A common year starting on Friday is any non-leap year (i.e. a year with 365 days) that begins on Friday, 1 January, and ends on Friday, 31 December. Its dominical letter hence is C. The most recent year of such kind was 2021, and the next one will be 2027 in the Gregorian calendar, or, likewise, 2022 and 2033 in the obsolete Julian calendar; see below for more. This common year is one of the three possible common years in which a century year can begin on, and occurs in century years that yield a remainder of 100 when divided by 400. The most recent such year was 1700, and the next one will be 2100.

Any common year that starts on Friday has only one Friday the 13th: the only one in this common year occurs in August. Leap years starting on Thursday share this characteristic, but also have another one in February.

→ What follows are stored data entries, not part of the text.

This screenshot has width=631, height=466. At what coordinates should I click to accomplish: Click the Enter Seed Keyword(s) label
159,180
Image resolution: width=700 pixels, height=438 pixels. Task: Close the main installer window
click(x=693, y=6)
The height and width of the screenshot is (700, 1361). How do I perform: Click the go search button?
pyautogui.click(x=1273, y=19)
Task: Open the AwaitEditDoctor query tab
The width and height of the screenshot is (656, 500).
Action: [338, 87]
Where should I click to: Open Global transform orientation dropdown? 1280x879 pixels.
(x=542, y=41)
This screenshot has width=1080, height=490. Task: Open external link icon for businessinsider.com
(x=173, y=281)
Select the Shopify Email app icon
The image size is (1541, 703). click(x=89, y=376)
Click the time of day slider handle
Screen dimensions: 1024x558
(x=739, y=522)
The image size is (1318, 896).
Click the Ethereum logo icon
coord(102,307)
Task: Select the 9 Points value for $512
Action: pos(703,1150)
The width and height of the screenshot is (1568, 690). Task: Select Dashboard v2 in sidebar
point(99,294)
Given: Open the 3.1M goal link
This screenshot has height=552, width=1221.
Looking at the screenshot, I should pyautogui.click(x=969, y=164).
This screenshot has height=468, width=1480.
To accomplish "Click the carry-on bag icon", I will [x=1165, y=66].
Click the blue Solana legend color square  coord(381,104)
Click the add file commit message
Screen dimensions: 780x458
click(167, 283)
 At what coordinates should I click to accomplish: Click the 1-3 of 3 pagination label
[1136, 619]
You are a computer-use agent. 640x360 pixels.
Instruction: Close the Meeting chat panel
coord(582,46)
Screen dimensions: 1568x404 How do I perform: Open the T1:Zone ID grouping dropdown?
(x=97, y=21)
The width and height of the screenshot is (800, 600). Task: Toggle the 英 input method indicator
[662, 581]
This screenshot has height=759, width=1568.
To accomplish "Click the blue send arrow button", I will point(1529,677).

From July of the year that precedes this type of year until September in this type of year is the longest period (14 months) that occurs without a Friday the 17th. Leap years starting on Tuesday share this characteristic, from August of the common year that precedes it to October in that type of year. This type of year also has the longest period (also 14 months) without a Tuesday the 13th, from July of this year until September of the next common year (that being on Saturday) and this happens 30 out of the 43 common years starting on Friday, unless the next year is a leap year (which is also a Saturday), then the period is reduced to only 11 months and this happens 13 out of the 43 common years starting on Friday.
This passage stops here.